TASK DIRECTIONS
For this exercise, output exactly the lines from the opening line of the listing through the line with "[Connect with Poldark on instagram]", skipping pictures.

DATA FOR ANALYSIS

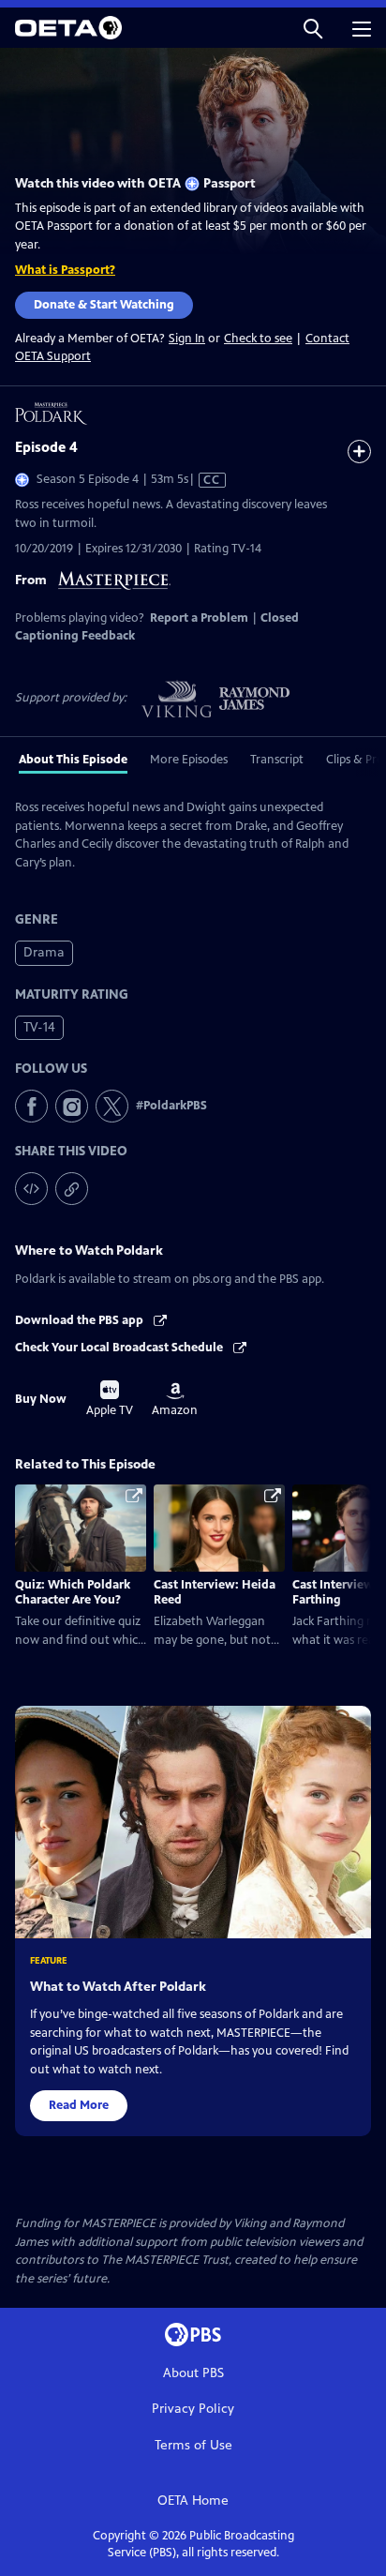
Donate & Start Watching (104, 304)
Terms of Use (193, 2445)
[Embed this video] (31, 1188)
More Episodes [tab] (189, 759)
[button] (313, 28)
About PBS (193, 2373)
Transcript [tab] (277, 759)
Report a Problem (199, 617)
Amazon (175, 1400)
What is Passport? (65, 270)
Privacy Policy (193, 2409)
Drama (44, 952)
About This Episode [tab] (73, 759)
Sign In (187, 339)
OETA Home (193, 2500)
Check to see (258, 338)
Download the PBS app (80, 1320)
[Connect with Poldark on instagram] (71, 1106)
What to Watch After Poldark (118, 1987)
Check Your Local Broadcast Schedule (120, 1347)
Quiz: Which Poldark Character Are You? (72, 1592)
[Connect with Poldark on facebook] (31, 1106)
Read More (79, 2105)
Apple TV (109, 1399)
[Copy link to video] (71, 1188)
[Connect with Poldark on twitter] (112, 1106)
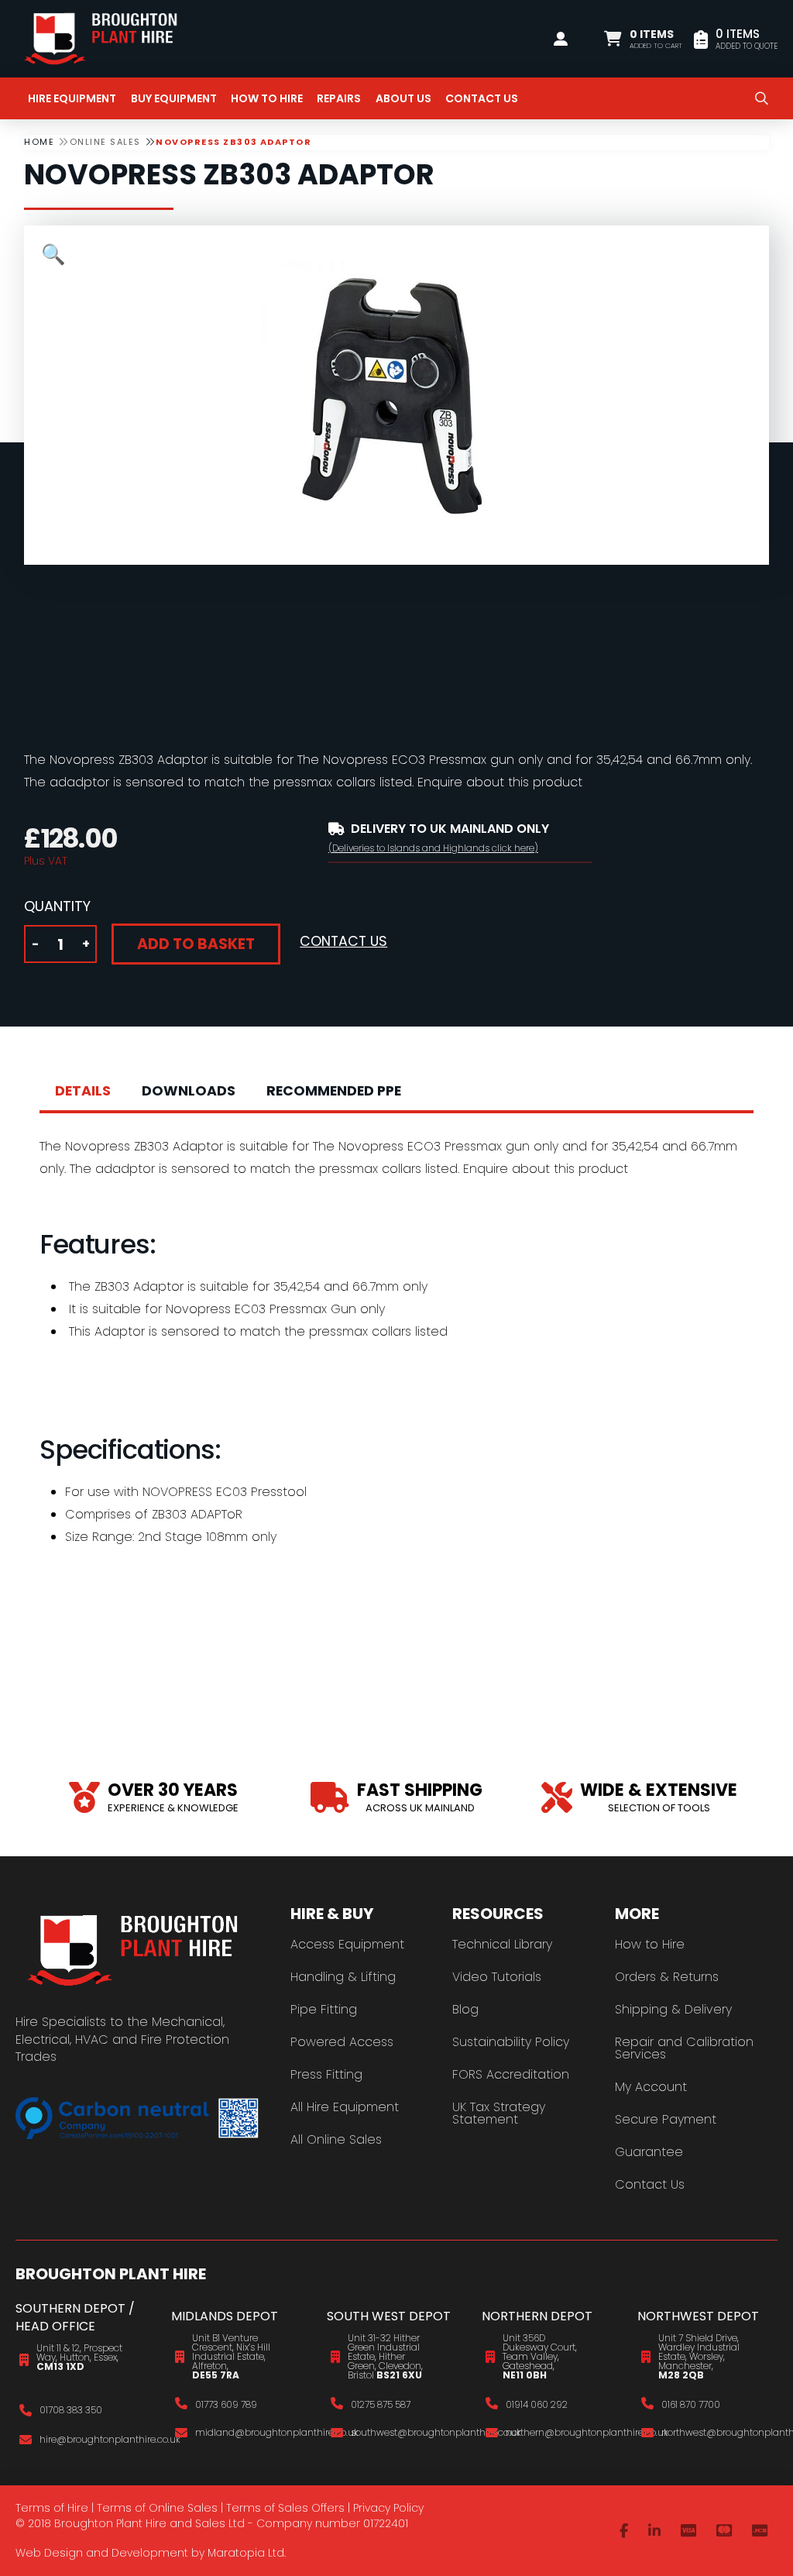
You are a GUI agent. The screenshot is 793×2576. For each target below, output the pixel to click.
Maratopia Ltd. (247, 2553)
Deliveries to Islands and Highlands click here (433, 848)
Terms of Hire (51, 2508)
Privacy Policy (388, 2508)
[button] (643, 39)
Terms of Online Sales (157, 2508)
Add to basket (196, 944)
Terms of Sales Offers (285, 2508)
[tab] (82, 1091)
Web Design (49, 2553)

EXERCISE RESPONSE
Donate & Start Watching (104, 304)
Terms of Use (193, 2445)
[Embed this video] (31, 1188)
More Episodes [tab] (189, 759)
[button] (313, 28)
About PBS (193, 2373)
Transcript [tab] (277, 759)
Report a Problem (199, 617)
Amazon (175, 1400)
What is Passport? (65, 270)
Privacy Policy (193, 2409)
Drama (44, 952)
About This Episode [tab] (73, 759)
Sign In (187, 339)
OETA Home (193, 2500)
Check to see (258, 338)
Download the PBS app (80, 1320)
[Connect with Poldark on instagram] (71, 1106)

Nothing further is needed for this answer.